• **AIM OF THE TASK**:
Output the lines as a JSON list of strings, one string per line with blank lines omitted. Begin at the line that contains "You are a GUI" and stop after the line that contains "(x=90, y=58)".
---------- EXTRACTED ENTRIES
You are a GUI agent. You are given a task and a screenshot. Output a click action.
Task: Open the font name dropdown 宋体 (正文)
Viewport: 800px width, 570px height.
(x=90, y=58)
--------------------
---------- EXTRACTED ENTRIES
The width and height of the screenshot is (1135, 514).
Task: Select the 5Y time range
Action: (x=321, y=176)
--------------------
• **REPLY**:
[
  "You are a GUI agent. You are given a task and a screenshot. Output a click action.",
  "Task: Open the font name dropdown 宋体 (正文)",
  "Viewport: 800px width, 570px height.",
  "(x=90, y=58)"
]